After ‘The Dust’ Settled


Kenny Brechner - December 7, 2017

At the center of La Belle Sauvage, the first book in Philip Pullman’s new trilogy, is a quest to reach sanctuary amidst many perils. For any new book the idea of sanctuary may be found in reaching the hands of its intended audience. Booksellers have a role to play in that quest and we tend to divide books into three categories. First, books that will achieve their quest without our help, books that will sell themselves. Second, books that are worthy of sanctuary and which will require our active assistance to get there. Third, books that are doomed, books beyond the aid of publicity, word of mouth or handselling.
When the first book of Pullman’s return to the world of The Golden Compass, La Belle Sauvage, was announced I figured that this book was a category one book, and that lovers of His Dark Materials would come streaming in to get it. That did happen in some places around the country but central Maine was not one of them. I was shocked by the lack of interest here. Since, for DDG, the first Book of Dust was not a category one, that meant determining if it was a category two or three, and if a two, how to do my part to aid its quest.

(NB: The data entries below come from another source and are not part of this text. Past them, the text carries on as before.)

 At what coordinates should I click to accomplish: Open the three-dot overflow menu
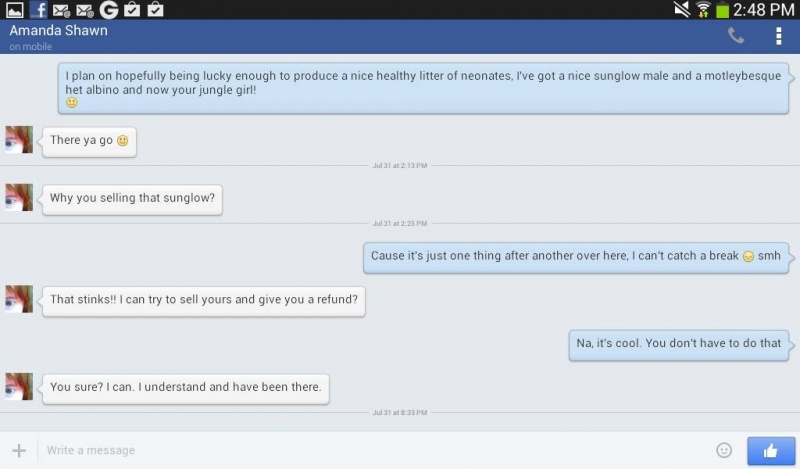[x=778, y=36]
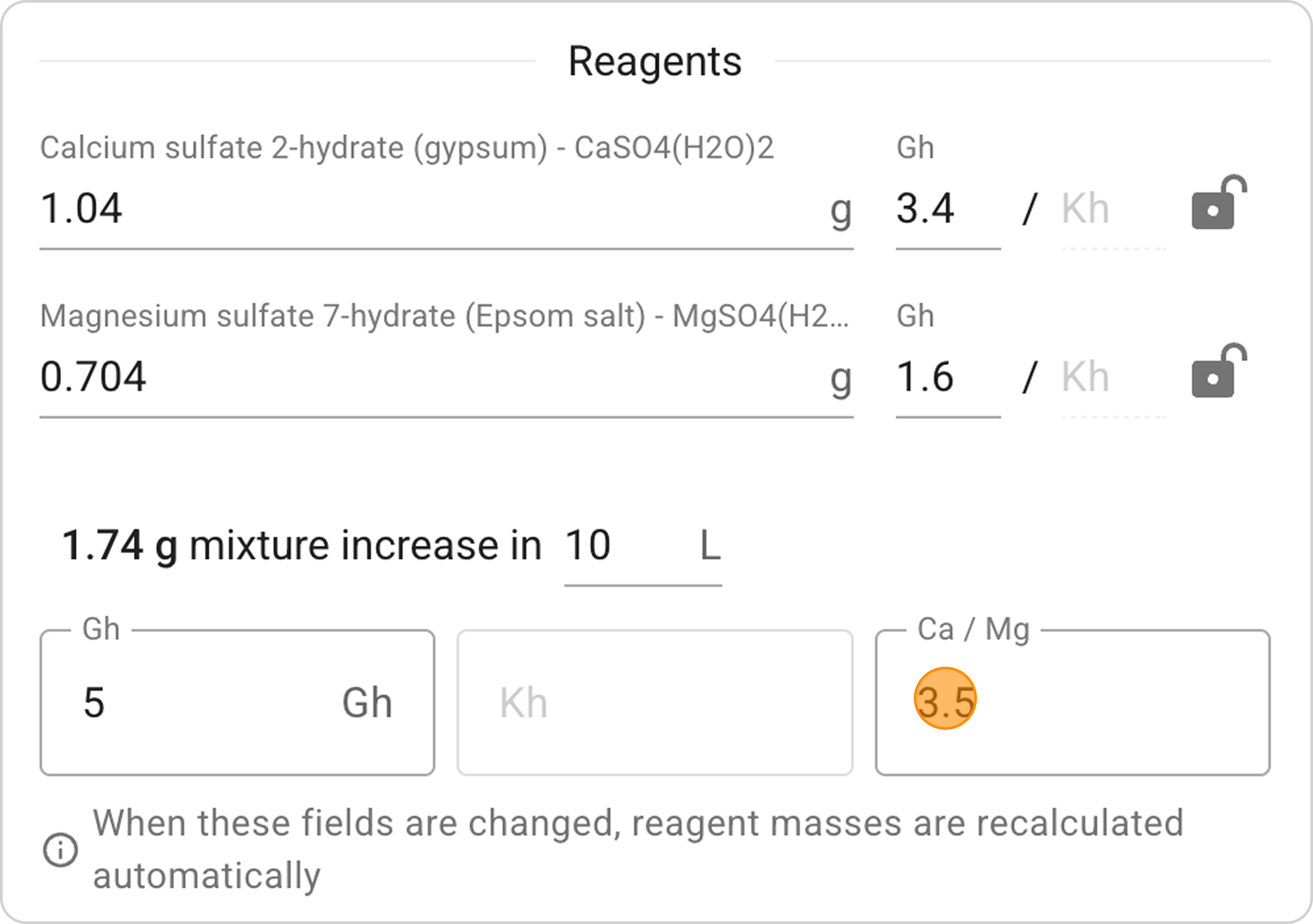Toggle the lock for Calcium sulfate reagent
The width and height of the screenshot is (1313, 924).
tap(1218, 203)
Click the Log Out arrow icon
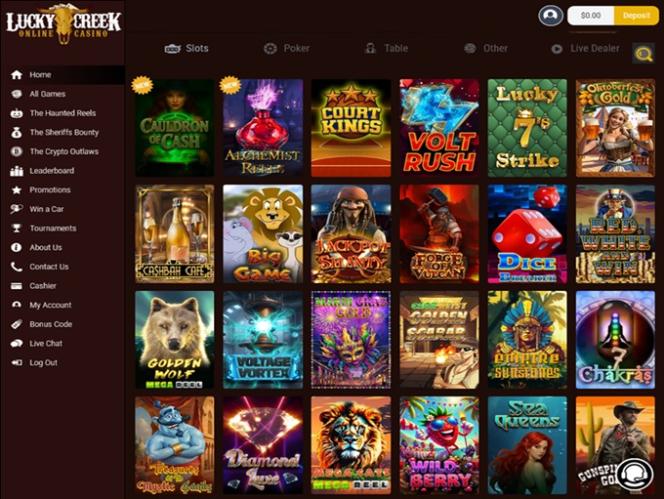 [x=17, y=363]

The first job was to read the book myself. Having done so it was immediately apparent that I was dealing with a category two. That determination stemmed from one prime issue. Were we indeed back in the same world as the original trilogy? Returns to well-built worlds do not always happen in truth. The fourth Earthsea book, Tehanu, for example, is not really set in the same world as the first three books. Social allegory has set its teeth in, Ged has been recast as a mens group dropout, Earthsea’s magic is in abeyance except for 10 pages at the end. Not so here. When entering the pages of La Belle Sauvage the reader is instantly transported back to Pullman’s familiar world.
The questions then became who was the book’s intended audience, could it advisedly be read before The Golden Compass, what was the age range of its appeal, and so forth? La Belle Sauvage, like the preceding His Dark Materials trilogy, is concerned with the tensions between secular and religious epistemology, the role of scholarship in society, the dangers of theocracy, class tensions, and the transition between childhood and adulthood.
These adult concerns are seen through the eyes of an engaged, interested child on the cusp of adolescence. In the first trilogy Lyra and Will provided that narrative focus and in La Belle Sauvage we are introduced to two strong and engaging young characters in Malcolm and Alice.
The book is an exercise in sympathetic nature and the coming of age. The narrative starts out gently, we see through Malcolm’s eyes, as though paddling at our ease on a river flowing quietly through an adult landscape. Yet a flood has been predicted. When the flood comes it changes the pace of the book to match its tumult. The flood is very much a metaphor for adolescence, sweeping all away on a current which can be steered against at times to different points but is in the end an irresistible force that alters both perspective and the understood norms of nature. Obstacles and dark enchantments surface as Malcolm and Alice embark on their quest in Malcolm’s canoe, “La Belle Sauvage,” having rescued the baby Lyra from the ruined convent where she was being sheltered, and in quest of bringing her to the safety of her father, Lord Asriel.
Though this quest is action packed, and certainly succeeds in making a convincing and evocative coming of age tale, endearing both Malcolm and Alice to the reader, the tumult of the flood comes across as a bit of an improbable allegory at points. There are many dangers on the quest but there is one central peril. Our heroes are pursued by the antithesis of a healthy coming of age, the dangerous and perverse Bonneville, a cast-out scientist at war with his own persona, a man who beats his own daemon, which takes the shape of a hideous three-legged hyena. Bonneville, a sexual criminal, appears sequentially during their quest, working as a foil for their transition. His pursuit, down the flood, reminded me very much of The Night of the Hunter, the classic film directed by Charles Laughton. Personally I felt that the river before its flood held more intrigue and interest, and I am very much looking forward to the course of things now that sanctuary has been attained and the river will presumably return to its banks. Speaking of which, I have not answered our questions.
Who is the book for? All readers, 12 and up, who are interested in the nature of knowledge, personal integrity, and the underlying precepts of social and political dynamics. The coming of age has the depth and authenticity called for in order that young readers embark successfully on the story. Would I recommend the book to someone who hasn’t read His Dark Materials yet? I would say yes for an adult and no for a young reader. That being settled, it is time to aid the book’s quest in that parallel dimension which is our bookstore.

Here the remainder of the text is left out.